The press conference drew attention to the fact that Taiwanese are not merely passive victims of China’s organ harvesting and instead participate in it themselves. This is not only through receiving organs harvested on questionable grounds, but doctors going to China and participating in organ harvesting. The legislators suggested that this often had the element of becoming involved in organ trafficking. 

Ko Wen-je (center). Photo credit: Ko Wen-je/Facebook

No less than Taipei mayor Ko Wen-je, a doctor by trade, Ko Wen-je has been accused of participating in Chinese organ harvesting in the past. The controversy regarding this broke out prior to Ko’s 2014 mayoral victory, though it did not prevent his victory as a candidate who had the endorsement of the DPP. 
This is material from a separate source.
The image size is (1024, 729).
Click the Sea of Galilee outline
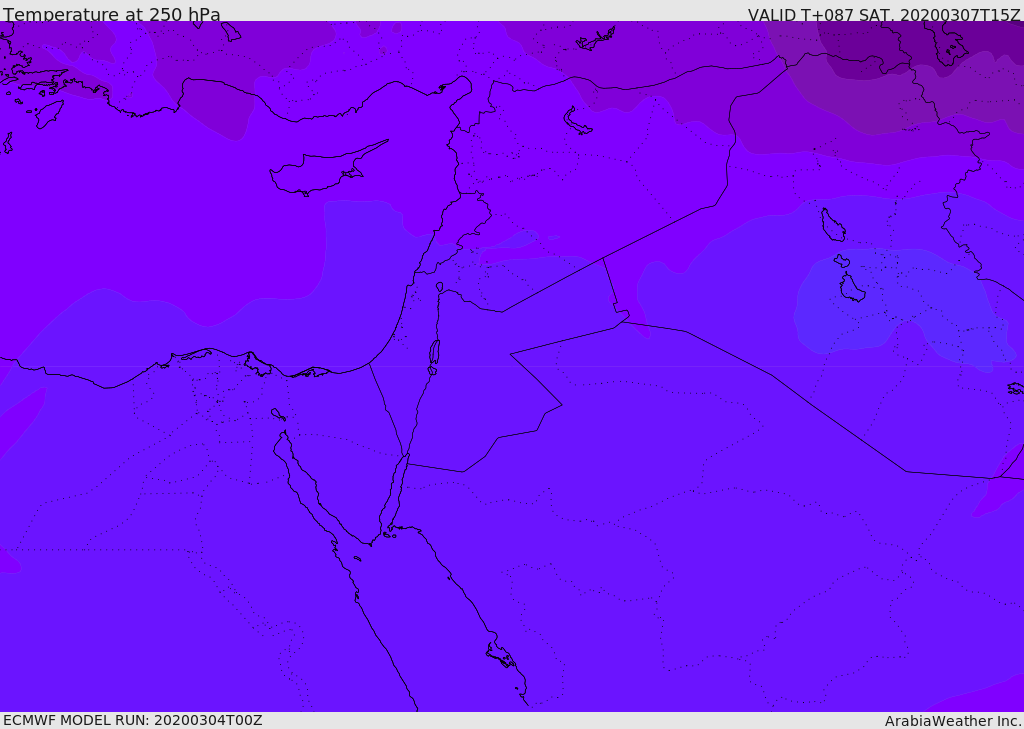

However, if the allegations were true against Ko, they would be highly concerning irrespective of his political career. Ko was, after all, the head of the department of traumatology at the National Taiwan University Hospital, the affiliated hospital of Taiwan’s most prestigious educational institution. If Ko was implicated in organ harvesting, this would suggest the issue takes place at incredibly high levels of Taiwan’s medical establishment. Either way, members of the Falun Gong in Taiwan tend to be quite active in trying to draw attention to the issue. 
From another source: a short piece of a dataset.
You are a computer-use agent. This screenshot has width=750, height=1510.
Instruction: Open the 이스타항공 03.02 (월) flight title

In the meantime, the issue is unlikely to find support from the pan-Blue camp. Former KMT chair Hung Hsiu-chu raised eyebrows in May by visiting Xinjiang, where she expressed approval for China’s “anti-terrorism” policies, and denied that any atrocities against human rights were taking place there. It is thought that more than one million Uyghurs may be detained in “reeducation” camps by the CCP, on the basis of their Muslim faith, and with the view that Uyghurs are predisposed to separatist sentiment. 

While Hung is significantly to the deep blue fringe extreme of the KMT, recently elected Taipei mayor Chiang Wan-an, too, claimed that there was insufficient evidence of atrocities against Uyghurs in Xinjiang. Chiang stated this when questioned about calls to boycott cotton from Xinjiang, shrugging off calls to endorse the campaign with this justification. 

More generally, then, the KMT is unlikely to throw its weight behind any calls against Chinese organ harvesting. Namely, some elements of the KMT realize that too strong an association with China is detrimental to the party. Former chair Johnny Chiang and current chair Eric Chu have been among those in the KMT to propose dropping the 1992 Consensus, for example, recognizing that it proves politically toxic for the KMT in the present. Likewise, Chu has sought to rebrand the KMT as a pro-US party, so as to change its pro-China image. 

At the same time, such efforts to change the KMT’s image have met with internal opposition from deep Blues in the party that still see China in a highly positive light. This wing of the party has become increasingly vocal in recent years, seeing the KMT as drifting away from its core values with efforts by Chu, Chiang, or other would-be-reformers to change, and they were a large driving force behind Han Kuo-yu’s 2020 presidential campaign.